I took one last look in the mirror, fixing my hair and checking my teeth, before answering the door. I think it's some kind of girly reflex I have. Obviously, I have no chance. Ever since he and Jade got back together, they've been closer than ever. But despite knowing all that, I couldn't help it. I had to look my best for him. I opened the door and smiled an all-too-real smile. It was almost impossible to suppress my happiness, especially when his wide grin stood out on his face. His all-too-friendly and completely unromantic grin. The only kind of grin he had around me, besides his making-fun-of-Tori, girls-are-hitting-on-me-because-I'm-a-stud, and wow-this-burger-is-awesome grins.

"Hey, Beck," I greeted him, trying but ultimately failing at being casual.

"Sup, Tori," he replied, walking through the door and sitting on the couch, "Ready to practice?"

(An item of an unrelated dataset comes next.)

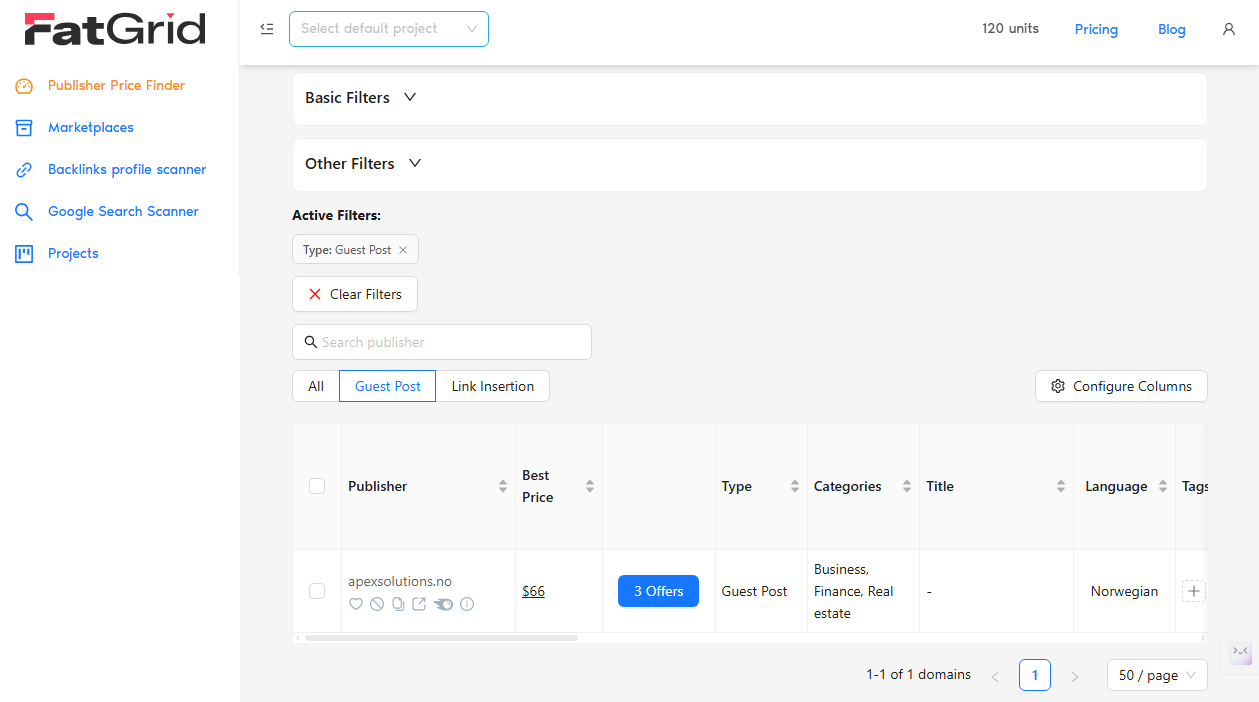
Task: Open the user account icon
Action: point(1229,29)
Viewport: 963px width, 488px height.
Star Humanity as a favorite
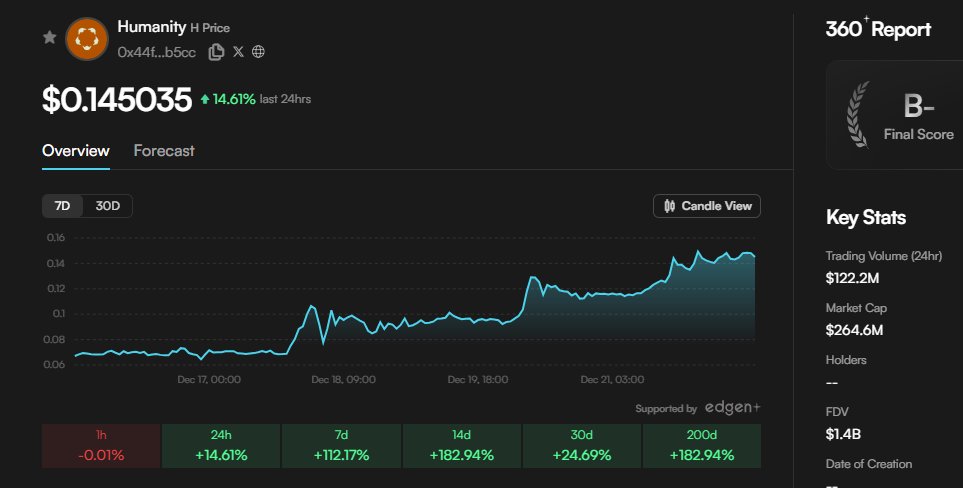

"Yeah. I typed up a script," I informed him, "There are two copies on the coffee table. Read it over and make sure it's okay. I'll get a snack," I walked to the kitchen and grabbed a large green plastic bowl and filled it with pretzels. I heard a few chuckles from Beck and I took that as a good sign. I wrote a comedic scene as opposed to a drama. The skit was supposed to be about a crazy old man who runs a chocolate factory, so people were going to laugh anyway, so I decided I might as well have fun with it.

"I hope you like pretzels," I commented as I walked to the sofa and sat about a foot away from him. I didn't want to get too close, afraid that he would be freaked out. But being too far away would have been weirder.

"Actually, I hate pretzels," he scoffed. My eyes widened. How could I have been so stupid? I should have known he didn't like pretzels! I opened my mouth to apologize, but he saw my expression and interrupted, "I'm just kidding. Don't worry. I love pretzels," he assured me, popping one into his mouth. I sighed in relief.

"Good. Because if you didn't like pretzels, I would have to question your sanity," I advised him. He smiled, amused.

"So should we get started?" he questioned.

"Sure," I agreed, standing up, "Here are your props," I gave him the items I had gathered for the skit before he arrived, "You are the crazy old man, so you start,"

"But I wanted to be the factory worker," he protested. I started apologizing again, but he just laughed.

"I'm still joking! Relax! You get so worked up over the littlest things. I swear, if you keep worrying like this, you're gonna have a heart attack before you're thirty-five," he told me.

"Or maybe heart confarctions," I added. He chuckled, remembering that unusual night at Wok Star that he had told us all about.

"If that does happen, can I have your coffee maker? Mine is broken and Jade is a handful without her morning joe," Beck joked.

"I'll be sure to write that into my will," I reassured him, "Wait…who calls coffee joe?"

"My Canadian cousins do!" he justified.

"Of course. Always blaming the Canadians," We both laughed, "Now let's start the scene," Beck took a deep breath and bowed his head, overdramatically getting into character. I giggled.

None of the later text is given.